Combatting Stigma and Discrimination

The second article investigates strategies to reduce stigma and discrimination, a significant facet of women’s mistreatment. While research has described such discrimination in sexual and reproductive healthcare settings, this work aims to find ways to end it. The paper emphasizes the importance of policies in healthcare and equity that measure stigma and discrimination, highlighting that addressing mistreatment is ineffective when stigma and discrimination persist. The paper offers recommendations and a multi-level stigma model for sexual reproductive health and rights, intending to inform actions and implementation research, promoting person-centered care. It acknowledges the need to challenge and dismantle societal conditions, sociocultural norms, and institutional policies influencing stigmatized groups’ opportunities and well-being.

Improving Interpersonal Communication

The third article explores communication strategies to enhance interactions and reduce mistreatment of women. It identifies two main approaches: health worker training and communication tools. While many interventions focus on providing information, incorporating broader communication goals, such as building relationships and involving women and their partners in decision-making, can further enhance the care experience for women, their partners, and their families.
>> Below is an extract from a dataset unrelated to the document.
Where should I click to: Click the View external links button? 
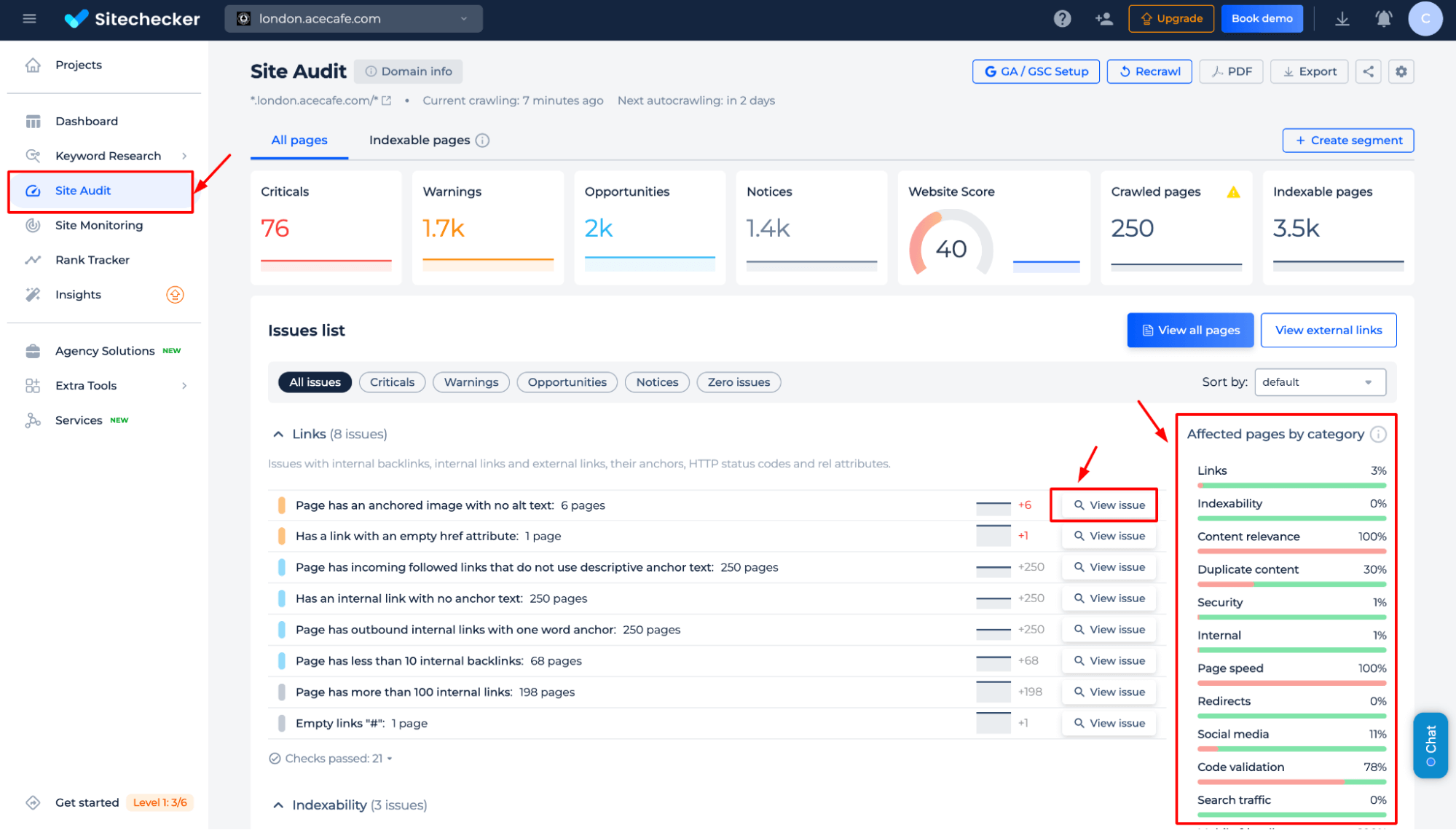point(1328,330)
Addressing Organizational Factors

The fourth article delves into how organizational and work environment factors affect mistreatment in low- and middle-income countries. It identifies significant gaps in research regarding multiple work and organizational factors that can influence respectful maternal care. These factors include high workloads, an unbalanced division of work, lack of professional autonomy, low wages, inadequate training, poor feedback and supervision, and workplace violence. Addressing these challenges requires planning for pressures and staff shortages, providing supportive supervision, bolstering resilience through peer support, reshaping leadership, and mitigating workplace violence.

Understanding Power-Related Mistreatment

The fifth paper, a “Critical Interpretive Synthesis,” seeks to deepen understanding of power-related mistreatment of women. It identifies multiple underlying power-related drivers at different societal levels, from intrapersonal to policy. These drivers include lack of knowledge about one’s rights, hierarchies between patients and health workers, discrimination against indigenous women, pressure for health workers to meet performance goals, and lack of accountability for human rights violations. Addressing these drivers necessitates engagement from various stakeholders, including women, communities, the health workforce, and policy-makers.
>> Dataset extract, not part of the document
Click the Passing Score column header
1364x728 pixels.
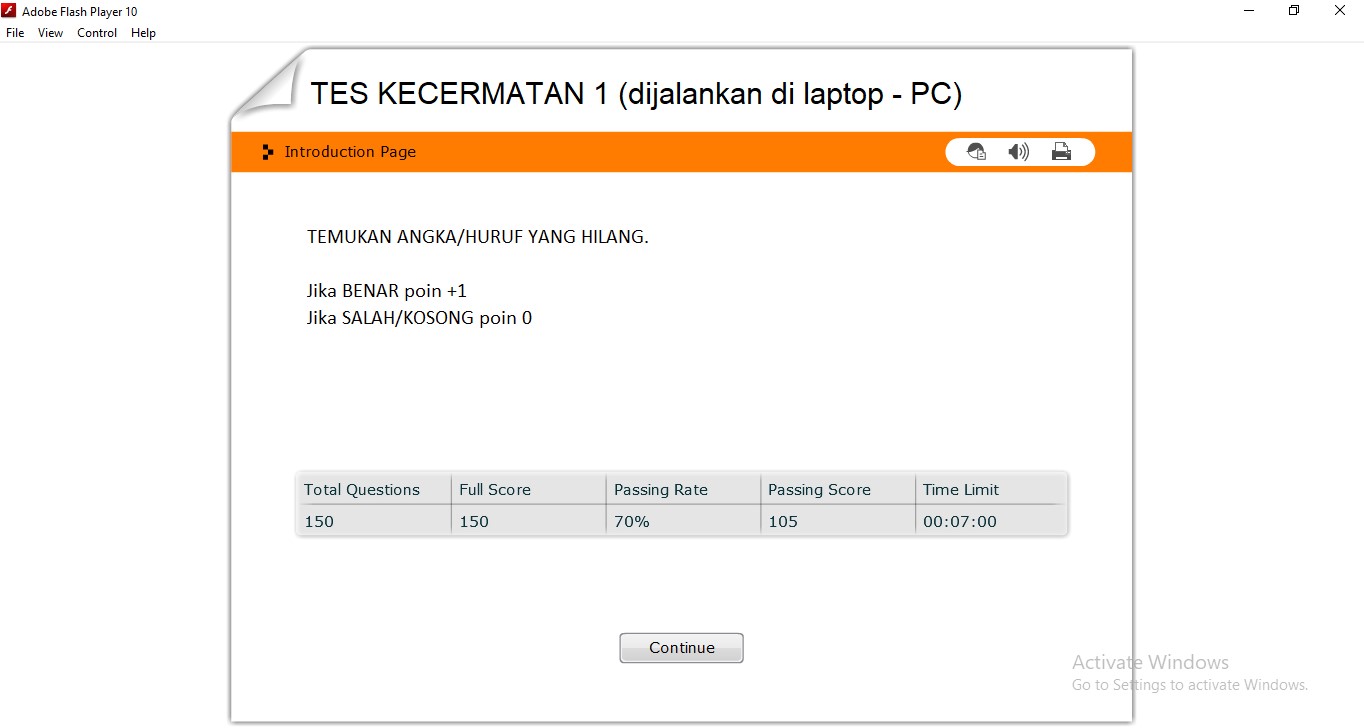pos(819,489)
Collectively, this series acknowledges the promise of powerful interventions but calls for further research, particularly in developing and testing context-specific models for the sustainable implementation of respectful care for all.

Author Insights

Özge Tunçalp, a medical officer at HRP and one of the series’ authors, notes, “These findings inform interventions to improve the quality of care for pregnant and birthing women worldwide.” However, she emphasizes the complexity of the issue and the need for deep systemic change tailored to each context. The authors stress the importance of an implementation research agenda sparked by this series and the need for more research demonstrating the effectiveness of specific strategies to end mistreatment in maternity care and beyond. These findings will play a vital role in informing a new WHO knowledge translation companion for respectful maternal and newborn care, scheduled for publication in 2024, aiming to facilitate enduring positive changes in health systems.